● **TASK ITEM**: Type out the full set of entries again, unchanged.

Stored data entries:

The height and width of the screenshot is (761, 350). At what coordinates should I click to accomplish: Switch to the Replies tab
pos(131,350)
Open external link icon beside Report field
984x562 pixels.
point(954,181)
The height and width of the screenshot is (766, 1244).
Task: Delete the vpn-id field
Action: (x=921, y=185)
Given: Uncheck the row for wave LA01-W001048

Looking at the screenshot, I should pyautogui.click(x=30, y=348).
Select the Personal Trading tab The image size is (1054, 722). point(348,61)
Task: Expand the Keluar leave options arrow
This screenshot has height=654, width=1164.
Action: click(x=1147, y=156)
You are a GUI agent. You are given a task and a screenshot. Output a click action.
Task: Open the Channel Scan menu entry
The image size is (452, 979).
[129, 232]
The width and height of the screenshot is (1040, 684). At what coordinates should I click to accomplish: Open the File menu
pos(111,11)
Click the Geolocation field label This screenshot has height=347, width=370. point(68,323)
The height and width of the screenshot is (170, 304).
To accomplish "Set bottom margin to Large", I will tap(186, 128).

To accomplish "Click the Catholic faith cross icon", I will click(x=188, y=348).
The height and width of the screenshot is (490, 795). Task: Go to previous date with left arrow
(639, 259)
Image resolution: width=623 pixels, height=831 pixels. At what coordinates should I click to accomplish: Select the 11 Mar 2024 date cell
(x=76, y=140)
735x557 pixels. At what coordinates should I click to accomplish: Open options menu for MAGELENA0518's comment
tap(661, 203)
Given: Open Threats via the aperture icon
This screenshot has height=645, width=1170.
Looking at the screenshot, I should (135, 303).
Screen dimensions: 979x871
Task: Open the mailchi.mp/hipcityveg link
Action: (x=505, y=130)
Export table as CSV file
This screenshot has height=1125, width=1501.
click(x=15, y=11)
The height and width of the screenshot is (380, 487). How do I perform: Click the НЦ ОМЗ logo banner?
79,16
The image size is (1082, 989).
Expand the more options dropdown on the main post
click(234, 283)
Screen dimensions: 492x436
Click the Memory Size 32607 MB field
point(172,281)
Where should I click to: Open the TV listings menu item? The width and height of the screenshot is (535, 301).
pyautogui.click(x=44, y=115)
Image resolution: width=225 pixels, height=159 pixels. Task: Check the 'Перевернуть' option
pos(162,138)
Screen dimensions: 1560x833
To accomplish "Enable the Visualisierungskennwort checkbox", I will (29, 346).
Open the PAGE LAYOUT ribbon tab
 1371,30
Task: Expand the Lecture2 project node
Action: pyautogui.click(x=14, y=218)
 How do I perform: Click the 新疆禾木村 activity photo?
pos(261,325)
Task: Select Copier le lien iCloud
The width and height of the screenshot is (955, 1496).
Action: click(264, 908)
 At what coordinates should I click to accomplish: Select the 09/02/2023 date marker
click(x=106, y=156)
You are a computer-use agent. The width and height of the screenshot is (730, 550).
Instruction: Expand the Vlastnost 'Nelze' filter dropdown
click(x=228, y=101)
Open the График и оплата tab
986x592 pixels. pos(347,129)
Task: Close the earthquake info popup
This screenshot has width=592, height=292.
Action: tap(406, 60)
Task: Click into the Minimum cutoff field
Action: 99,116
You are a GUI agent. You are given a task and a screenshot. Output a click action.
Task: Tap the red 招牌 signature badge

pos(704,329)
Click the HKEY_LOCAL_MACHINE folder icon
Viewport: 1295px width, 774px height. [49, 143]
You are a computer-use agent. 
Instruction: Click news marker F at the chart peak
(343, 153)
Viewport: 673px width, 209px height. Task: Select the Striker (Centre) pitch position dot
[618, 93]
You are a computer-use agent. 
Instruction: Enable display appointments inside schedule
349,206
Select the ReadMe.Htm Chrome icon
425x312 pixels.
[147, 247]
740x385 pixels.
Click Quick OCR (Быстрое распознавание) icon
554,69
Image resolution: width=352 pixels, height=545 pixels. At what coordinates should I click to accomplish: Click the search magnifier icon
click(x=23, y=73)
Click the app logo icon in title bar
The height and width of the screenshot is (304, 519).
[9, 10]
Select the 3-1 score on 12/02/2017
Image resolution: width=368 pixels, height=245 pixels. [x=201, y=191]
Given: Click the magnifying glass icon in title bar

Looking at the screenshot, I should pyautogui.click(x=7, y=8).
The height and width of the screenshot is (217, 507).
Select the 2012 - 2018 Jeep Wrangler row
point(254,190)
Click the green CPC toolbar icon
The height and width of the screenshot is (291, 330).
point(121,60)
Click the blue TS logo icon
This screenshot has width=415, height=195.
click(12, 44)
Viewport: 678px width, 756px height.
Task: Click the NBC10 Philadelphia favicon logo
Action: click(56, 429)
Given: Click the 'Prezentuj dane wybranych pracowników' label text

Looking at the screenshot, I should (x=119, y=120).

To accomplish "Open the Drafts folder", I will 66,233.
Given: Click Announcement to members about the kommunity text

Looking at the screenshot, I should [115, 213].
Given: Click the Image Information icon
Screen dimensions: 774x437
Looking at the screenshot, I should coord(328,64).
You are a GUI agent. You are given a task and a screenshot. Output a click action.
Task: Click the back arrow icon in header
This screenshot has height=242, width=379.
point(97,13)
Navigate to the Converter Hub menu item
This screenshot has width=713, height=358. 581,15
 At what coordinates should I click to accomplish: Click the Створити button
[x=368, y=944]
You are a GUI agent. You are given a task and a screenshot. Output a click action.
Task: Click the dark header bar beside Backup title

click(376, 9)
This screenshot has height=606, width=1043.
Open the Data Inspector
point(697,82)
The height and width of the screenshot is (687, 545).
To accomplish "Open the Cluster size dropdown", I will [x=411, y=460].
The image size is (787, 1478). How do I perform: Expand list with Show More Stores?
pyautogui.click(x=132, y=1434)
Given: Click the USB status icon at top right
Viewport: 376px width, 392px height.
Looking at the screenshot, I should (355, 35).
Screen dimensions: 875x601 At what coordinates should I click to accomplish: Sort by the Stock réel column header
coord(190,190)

● **REPLY TO THE TASK**:
The height and width of the screenshot is (761, 350). At what coordinates should I click to accomplish: Switch to the Replies tab
pos(131,350)
Open external link icon beside Report field
984x562 pixels.
point(954,181)
The height and width of the screenshot is (766, 1244).
Task: Delete the vpn-id field
Action: (x=921, y=185)
Given: Uncheck the row for wave LA01-W001048

Looking at the screenshot, I should pyautogui.click(x=30, y=348).
Select the Personal Trading tab The image size is (1054, 722). point(348,61)
Task: Expand the Keluar leave options arrow
This screenshot has height=654, width=1164.
Action: click(x=1147, y=156)
You are a GUI agent. You are given a task and a screenshot. Output a click action.
Task: Open the Channel Scan menu entry
The image size is (452, 979).
[129, 232]
The width and height of the screenshot is (1040, 684). At what coordinates should I click to accomplish: Open the File menu
pos(111,11)
Click the Geolocation field label This screenshot has height=347, width=370. point(68,323)
The height and width of the screenshot is (170, 304).
To accomplish "Set bottom margin to Large", I will tap(186, 128).

To accomplish "Click the Catholic faith cross icon", I will click(x=188, y=348).
The height and width of the screenshot is (490, 795). Task: Go to previous date with left arrow
(639, 259)
Image resolution: width=623 pixels, height=831 pixels. At what coordinates should I click to accomplish: Select the 11 Mar 2024 date cell
(x=76, y=140)
735x557 pixels. At what coordinates should I click to accomplish: Open options menu for MAGELENA0518's comment
tap(661, 203)
Given: Open Threats via the aperture icon
This screenshot has height=645, width=1170.
Looking at the screenshot, I should (135, 303).
Screen dimensions: 979x871
Task: Open the mailchi.mp/hipcityveg link
Action: (x=505, y=130)
Export table as CSV file
This screenshot has height=1125, width=1501.
click(x=15, y=11)
The height and width of the screenshot is (380, 487). How do I perform: Click the НЦ ОМЗ logo banner?
79,16
The image size is (1082, 989).
Expand the more options dropdown on the main post
click(234, 283)
Screen dimensions: 492x436
Click the Memory Size 32607 MB field
point(172,281)
Where should I click to: Open the TV listings menu item? The width and height of the screenshot is (535, 301).
pyautogui.click(x=44, y=115)
Image resolution: width=225 pixels, height=159 pixels. Task: Check the 'Перевернуть' option
pos(162,138)
Screen dimensions: 1560x833
To accomplish "Enable the Visualisierungskennwort checkbox", I will (29, 346).
Open the PAGE LAYOUT ribbon tab
 1371,30
Task: Expand the Lecture2 project node
Action: pyautogui.click(x=14, y=218)
 How do I perform: Click the 新疆禾木村 activity photo?
pos(261,325)
Task: Select Copier le lien iCloud
The width and height of the screenshot is (955, 1496).
Action: click(264, 908)
 At what coordinates should I click to accomplish: Select the 09/02/2023 date marker
click(x=106, y=156)
You are a computer-use agent. The width and height of the screenshot is (730, 550).
Instruction: Expand the Vlastnost 'Nelze' filter dropdown
click(x=228, y=101)
Open the График и оплата tab
986x592 pixels. pos(347,129)
Task: Close the earthquake info popup
This screenshot has width=592, height=292.
Action: tap(406, 60)
Task: Click into the Minimum cutoff field
Action: 99,116
You are a GUI agent. You are given a task and a screenshot. Output a click action.
Task: Tap the red 招牌 signature badge

pos(704,329)
Click the HKEY_LOCAL_MACHINE folder icon
Viewport: 1295px width, 774px height. [49, 143]
You are a computer-use agent. 
Instruction: Click news marker F at the chart peak
(343, 153)
Viewport: 673px width, 209px height. Task: Select the Striker (Centre) pitch position dot
[618, 93]
You are a computer-use agent. 
Instruction: Enable display appointments inside schedule
349,206
Select the ReadMe.Htm Chrome icon
425x312 pixels.
[147, 247]
740x385 pixels.
Click Quick OCR (Быстрое распознавание) icon
554,69
Image resolution: width=352 pixels, height=545 pixels. At what coordinates should I click to accomplish: Click the search magnifier icon
click(x=23, y=73)
Click the app logo icon in title bar
The height and width of the screenshot is (304, 519).
[9, 10]
Select the 3-1 score on 12/02/2017
Image resolution: width=368 pixels, height=245 pixels. [x=201, y=191]
Given: Click the magnifying glass icon in title bar

Looking at the screenshot, I should pyautogui.click(x=7, y=8).
The height and width of the screenshot is (217, 507).
Select the 2012 - 2018 Jeep Wrangler row
point(254,190)
Click the green CPC toolbar icon
The height and width of the screenshot is (291, 330).
point(121,60)
Click the blue TS logo icon
This screenshot has width=415, height=195.
click(12, 44)
Viewport: 678px width, 756px height.
Task: Click the NBC10 Philadelphia favicon logo
Action: click(56, 429)
Given: Click the 'Prezentuj dane wybranych pracowników' label text

Looking at the screenshot, I should (x=119, y=120).

To accomplish "Open the Drafts folder", I will 66,233.
Given: Click Announcement to members about the kommunity text

Looking at the screenshot, I should [115, 213].
Given: Click the Image Information icon
Screen dimensions: 774x437
Looking at the screenshot, I should coord(328,64).
You are a GUI agent. You are given a task and a screenshot. Output a click action.
Task: Click the back arrow icon in header
This screenshot has height=242, width=379.
point(97,13)
Navigate to the Converter Hub menu item
This screenshot has width=713, height=358. 581,15
 At what coordinates should I click to accomplish: Click the Створити button
[x=368, y=944]
You are a GUI agent. You are given a task and a screenshot. Output a click action.
Task: Click the dark header bar beside Backup title

click(376, 9)
This screenshot has height=606, width=1043.
Open the Data Inspector
point(697,82)
The height and width of the screenshot is (687, 545).
To accomplish "Open the Cluster size dropdown", I will [x=411, y=460].
The image size is (787, 1478). How do I perform: Expand list with Show More Stores?
pyautogui.click(x=132, y=1434)
Given: Click the USB status icon at top right
Viewport: 376px width, 392px height.
Looking at the screenshot, I should (355, 35).
Screen dimensions: 875x601 At what coordinates should I click to accomplish: Sort by the Stock réel column header
coord(190,190)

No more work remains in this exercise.